— WHAT YOU ARE ASKED TO DO —
Produce an exact transcript of all the records.

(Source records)
Start of Block

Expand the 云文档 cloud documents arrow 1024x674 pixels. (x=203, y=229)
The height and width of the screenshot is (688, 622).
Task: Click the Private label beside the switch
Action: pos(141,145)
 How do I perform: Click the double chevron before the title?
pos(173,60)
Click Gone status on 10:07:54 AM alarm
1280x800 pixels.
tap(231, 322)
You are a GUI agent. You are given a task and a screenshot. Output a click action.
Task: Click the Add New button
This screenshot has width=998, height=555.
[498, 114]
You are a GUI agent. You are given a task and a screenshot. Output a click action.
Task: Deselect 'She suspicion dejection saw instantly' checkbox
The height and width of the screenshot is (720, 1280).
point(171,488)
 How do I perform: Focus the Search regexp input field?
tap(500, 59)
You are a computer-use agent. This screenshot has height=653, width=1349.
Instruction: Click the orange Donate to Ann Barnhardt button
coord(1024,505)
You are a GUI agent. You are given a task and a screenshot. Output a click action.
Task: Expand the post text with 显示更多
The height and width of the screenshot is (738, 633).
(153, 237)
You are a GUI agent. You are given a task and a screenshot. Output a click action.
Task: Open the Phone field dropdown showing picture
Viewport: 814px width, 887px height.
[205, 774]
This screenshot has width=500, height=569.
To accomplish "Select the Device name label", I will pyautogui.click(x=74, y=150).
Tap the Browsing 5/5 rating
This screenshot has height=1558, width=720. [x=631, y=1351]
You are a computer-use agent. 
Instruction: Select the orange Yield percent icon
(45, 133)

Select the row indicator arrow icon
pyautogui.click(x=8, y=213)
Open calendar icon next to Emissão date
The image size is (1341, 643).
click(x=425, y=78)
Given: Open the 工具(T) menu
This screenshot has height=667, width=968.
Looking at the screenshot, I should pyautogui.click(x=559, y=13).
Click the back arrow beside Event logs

End of Block

— ANSWER TO THIS PROBLEM —
Expand the 云文档 cloud documents arrow 1024x674 pixels. (x=203, y=229)
The height and width of the screenshot is (688, 622).
Task: Click the Private label beside the switch
Action: pos(141,145)
 How do I perform: Click the double chevron before the title?
pos(173,60)
Click Gone status on 10:07:54 AM alarm
1280x800 pixels.
tap(231, 322)
You are a GUI agent. You are given a task and a screenshot. Output a click action.
Task: Click the Add New button
This screenshot has width=998, height=555.
[498, 114]
You are a GUI agent. You are given a task and a screenshot. Output a click action.
Task: Deselect 'She suspicion dejection saw instantly' checkbox
The height and width of the screenshot is (720, 1280).
point(171,488)
 How do I perform: Focus the Search regexp input field?
tap(500, 59)
You are a computer-use agent. This screenshot has height=653, width=1349.
Instruction: Click the orange Donate to Ann Barnhardt button
coord(1024,505)
You are a GUI agent. You are given a task and a screenshot. Output a click action.
Task: Expand the post text with 显示更多
The height and width of the screenshot is (738, 633).
(153, 237)
You are a GUI agent. You are given a task and a screenshot. Output a click action.
Task: Open the Phone field dropdown showing picture
Viewport: 814px width, 887px height.
[205, 774]
This screenshot has width=500, height=569.
To accomplish "Select the Device name label", I will pyautogui.click(x=74, y=150).
Tap the Browsing 5/5 rating
This screenshot has height=1558, width=720. [x=631, y=1351]
You are a computer-use agent. 
Instruction: Select the orange Yield percent icon
(45, 133)

Select the row indicator arrow icon
pyautogui.click(x=8, y=213)
Open calendar icon next to Emissão date
The image size is (1341, 643).
click(x=425, y=78)
Given: Open the 工具(T) menu
This screenshot has height=667, width=968.
Looking at the screenshot, I should pyautogui.click(x=559, y=13).
Click the back arrow beside Event logs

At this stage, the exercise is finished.